- Text segment:
= Beginning of Section =

There were several other objections urged against the validity of said law, but, as we think, none of them are tenable, and all of them must therefore be overruled. We think that the provision of the constitution requiring that “The yeas and nays shall be taken, and entered immediately on the journal, upon the final passage of every bill or joint resolution,” (art. 2, § 10,) was sufficiently complied with. It would of course have been more formal if the senate, after receding from its own amendments, had again put the bill upon its final passage, and passed the bill without the amendments, as it had done with the amendments. But the manner in which this bill was passed has always been acted upon; and if we should now hold it insufficient we should probably invalidate a very large proportion of all the laws that have ever been enacted in Kansas. Upon this question see the case of The People v. Chenango, 8 N. Y. 318, 327, et seq.

The “subject” to be contained in a bill under § 16, art. 2, of the constitution, which provides that “No bill shall contain more than one subject, which shall be clearly expressed in its title,” may be as broad and comprehensive as the legislature may choose to make it. It may include innumerable minor subjects, provided all these minor subjects are capable of being so combined as to form only one grand and compre*215hensive subject; and if the title to the bill, containing this grand and comprehensive subject, is also comprehensive enough to include all these minor subjects as one subject, the bill, and all parts thereof, will be valid. (Bowman v. Cockrill, 6 Kas. 334, 335; Sedgwick Stat. & Const. Law, (2 ed.) 517, et seq.) The title to the bill now under consideration is, as we think, sufficient for the purpose of creating, upon equitable principles as to indebtedness, property and taxation, two fully-organized new counties, to be named Elk and Chautauqua, out of the old county of Howard; and this is really but one subject, which is the substance of the bill. We would also refer to the following authorities upon this question: Blood v. Mercelliott, 53 Penn. St. 391; Duncombe v. Prindle, 12 Iowa, 1; Brandon v. The State, 16 Ind. 197; Humboldt Co. v. Churchill Co. Comm’rs, 6 Nevada, 30. Even if § 10 of the act (Laws of 1875, page 152,) should be void, the rest of the act may be valid.

= End of Section =

- Dataset section:
= Beginning of Section =

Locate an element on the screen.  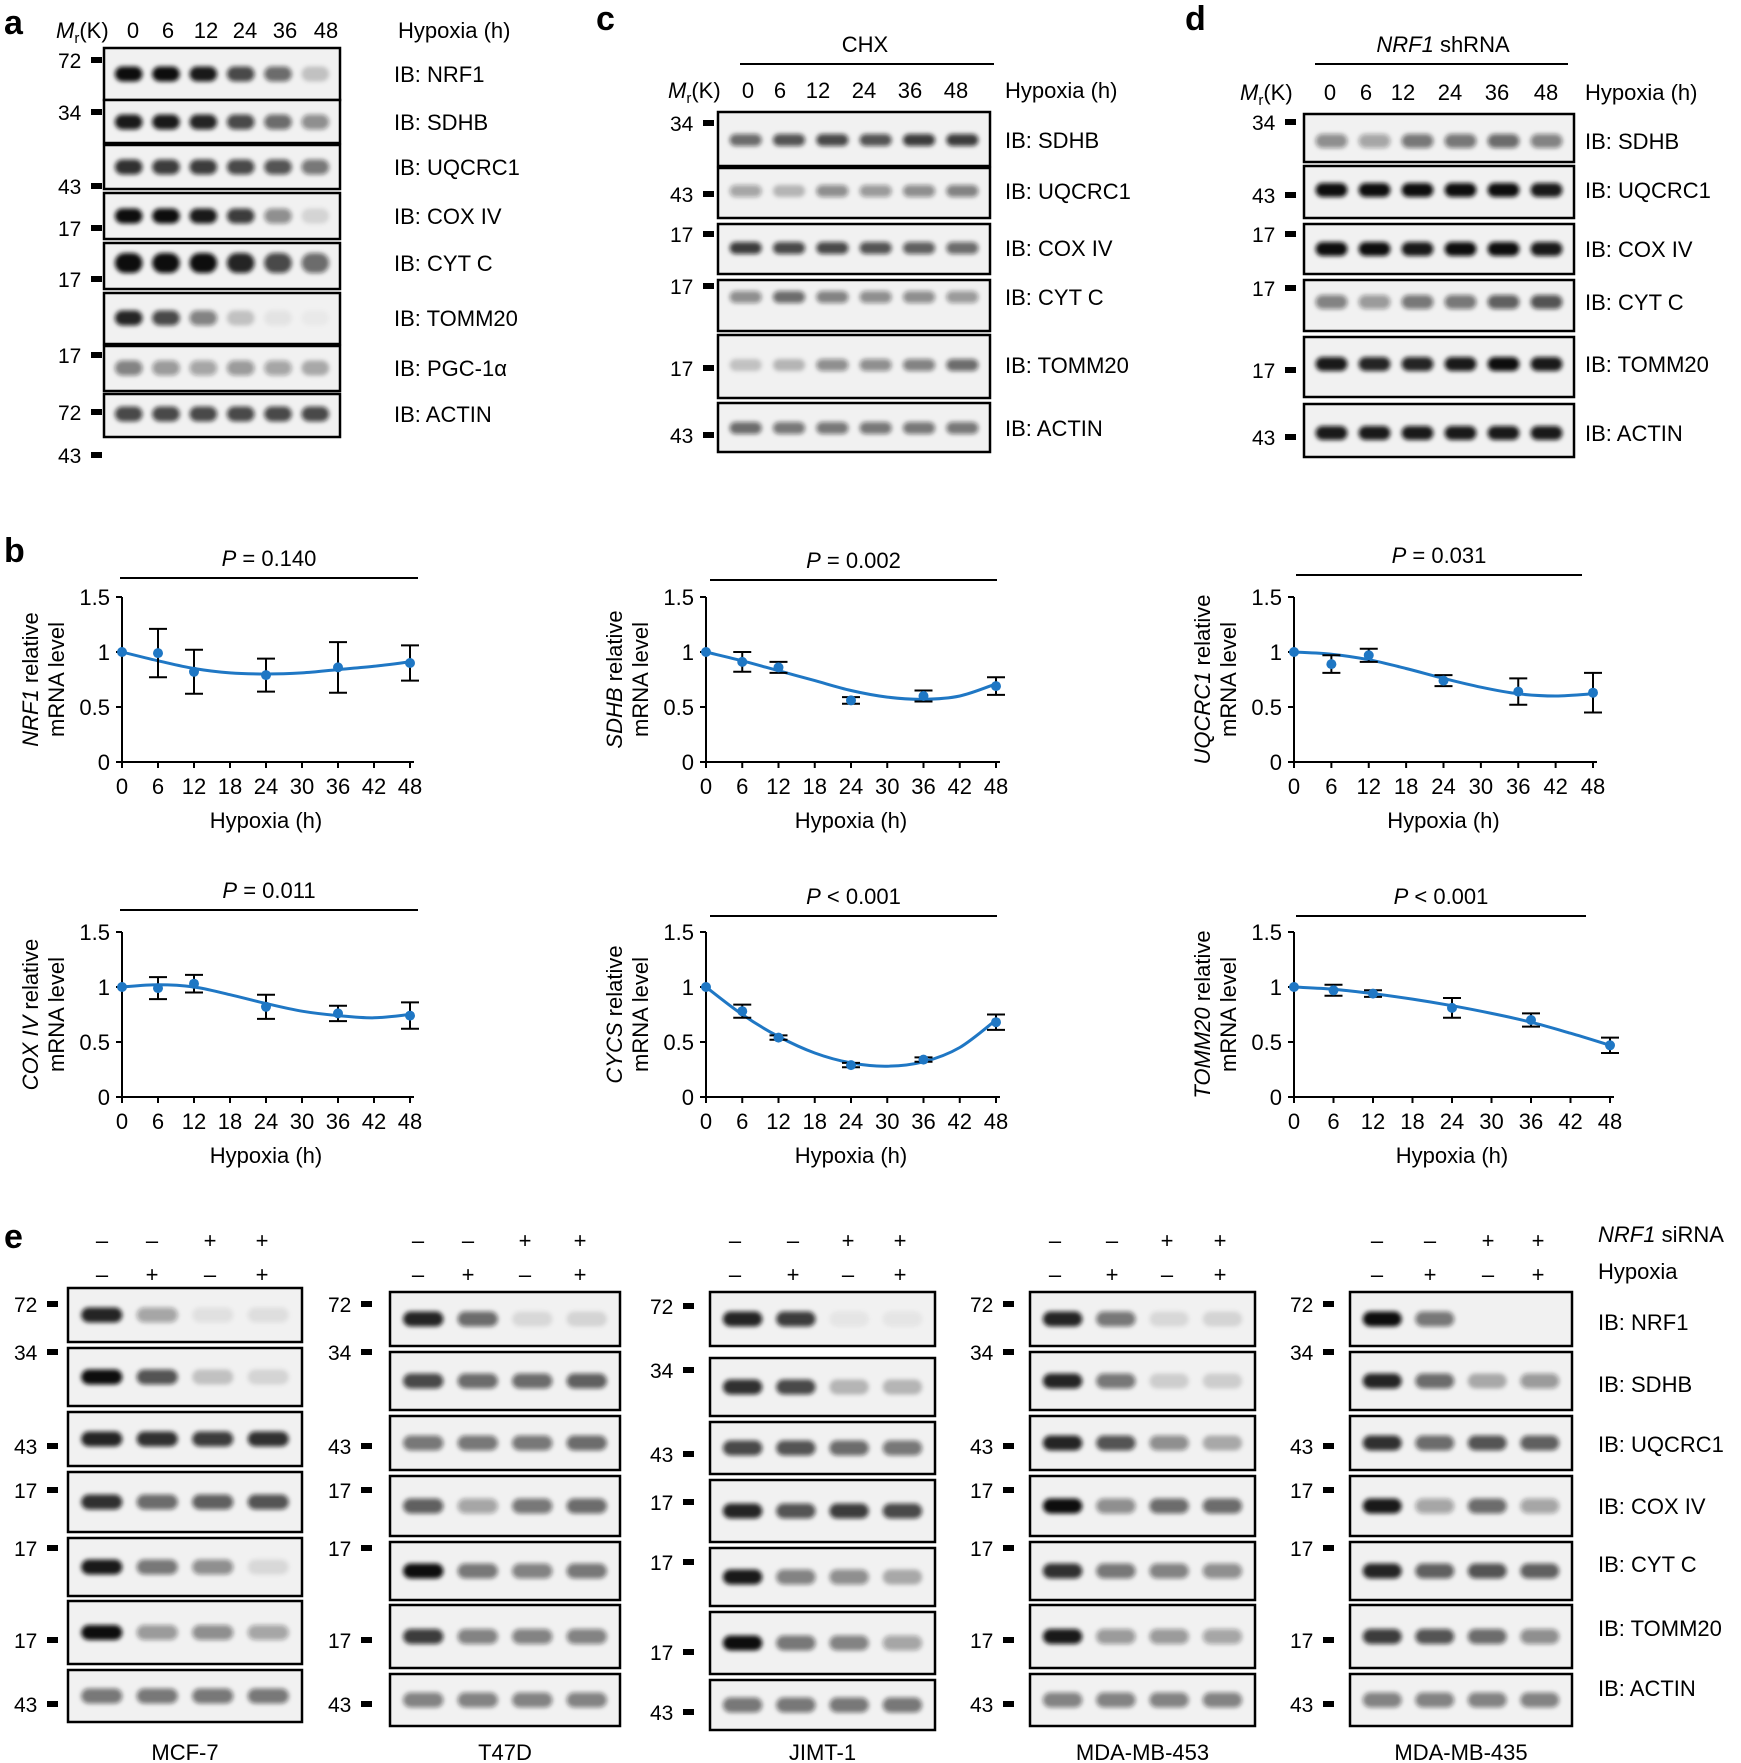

= End of Section =

- Tasks:
(1) According to the court opinion, what are the names of the two new counties the bill creates out of the old county of Howard?
(2) Continue the court opinion from its last sentence.
The listing is not needed here.

- Per-task answers:
(1) Elk and Chautauqua.

(2)
We think the legislature has thé power to abolish counties, and county organizations, whenever it becomes necessary for them to do so in changing county lines, or in creating new counties. Whether they could do so in any other case, it is not necessary for us now to determine. In the case of Hunt v. Meadows, 1 Kas. 90, it was held that an act of the territorial legislature, (Territorial Laws of 1861, page 17,) passed after the state was admitted into the union, destroying the county of Madison, was valid. In Iowa, in the case of Duncombe v. Prindle, 12 Iowa, 1, it was held that an act destroying the county of Humboldt, was valid. And we think such acts are valid. Of course, when a county is destroyed, the county-seat must go with it. The county-seat of an old county need not be made the county-seat of any new county, or indeed of any county, new or old, into which such county-seat may be placed by a change of county lines, or by the creation of a new county. For if such county-seat must continue to be the county-seat of the county into which it may be placed by a change of county lines, a county might some time by such change of county lines, have two or three *216county-seats. In this connection see Blood v. Mercettiott, supra; Atty. Gen. v. Fitzpatrick, 2 Wis. 542.

In two of the three cases at bar — that brought by Oberlander, as relator, against Wright and others, and that brought by McBrian, as relator, against Titus and others — judgment will be rendered in favor of the plaintiff, and peremptory writs of mandamus will be issued as prayed for. In the third case, brought by Powell and Barber, as relators, against Light, judgment will be rendered in favor of the defendant, and the peremptory writ of mandamus prayed for will be refused.

All the Justices concurring.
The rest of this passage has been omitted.